### GIVEN ENTRIES ###

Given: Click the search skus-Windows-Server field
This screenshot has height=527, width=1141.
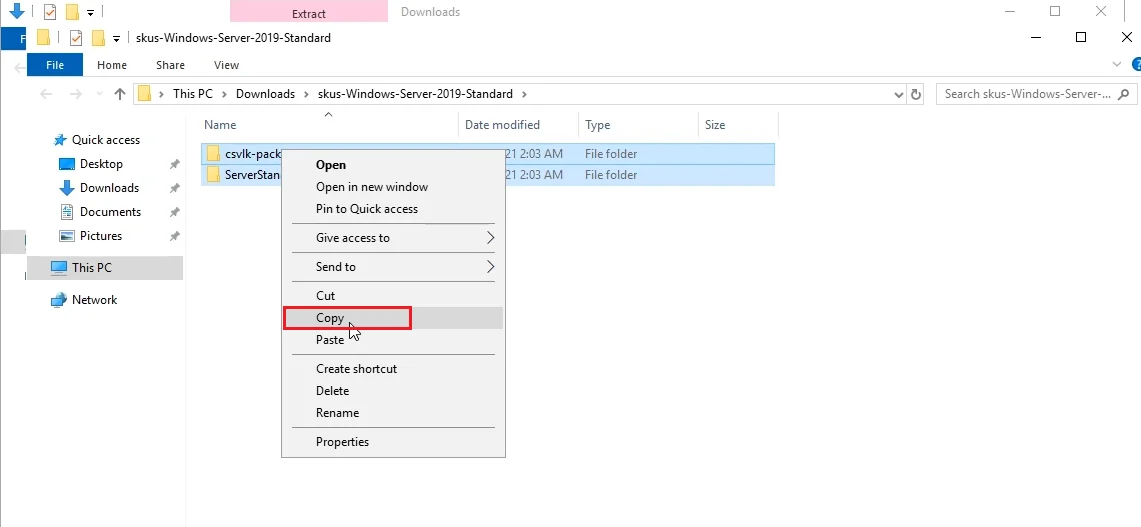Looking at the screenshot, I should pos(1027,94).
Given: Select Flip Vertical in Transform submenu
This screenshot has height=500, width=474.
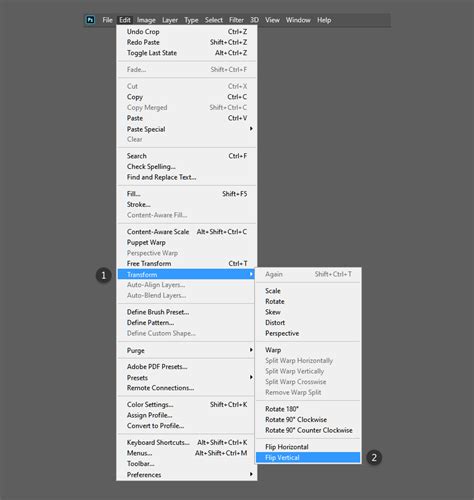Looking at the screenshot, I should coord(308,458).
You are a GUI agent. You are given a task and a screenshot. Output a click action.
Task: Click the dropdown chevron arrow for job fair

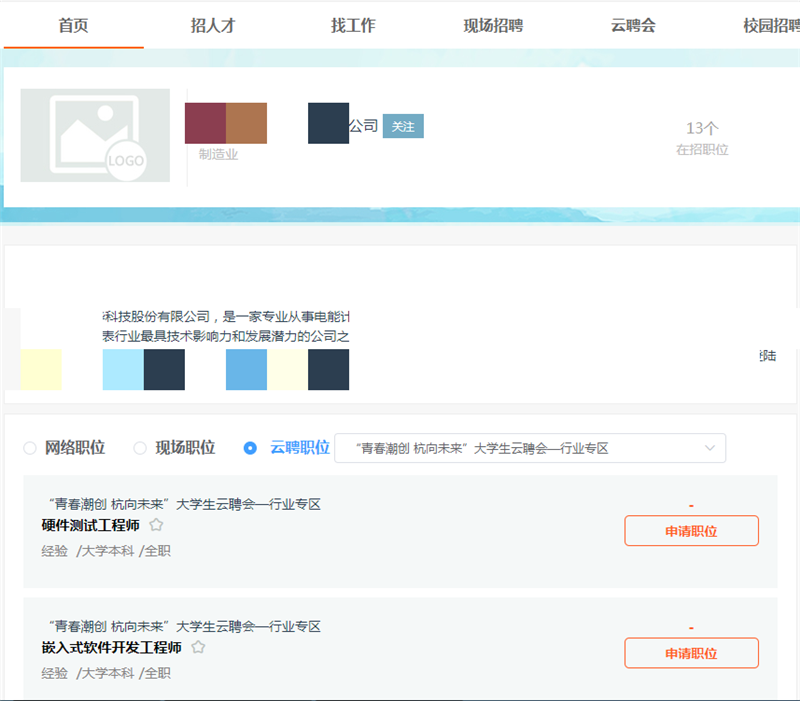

###

### TASK DETAILS:
Go through the records and repeat each one exactly, skipping anything that is a picture.

### FINISHED EXERCISE:
Given: Click the search skus-Windows-Server field
This screenshot has height=527, width=1141.
Looking at the screenshot, I should pos(1027,94).
Given: Select Flip Vertical in Transform submenu
This screenshot has height=500, width=474.
Looking at the screenshot, I should coord(308,458).
You are a GUI agent. You are given a task and a screenshot. Output a click action.
Task: Click the dropdown chevron arrow for job fair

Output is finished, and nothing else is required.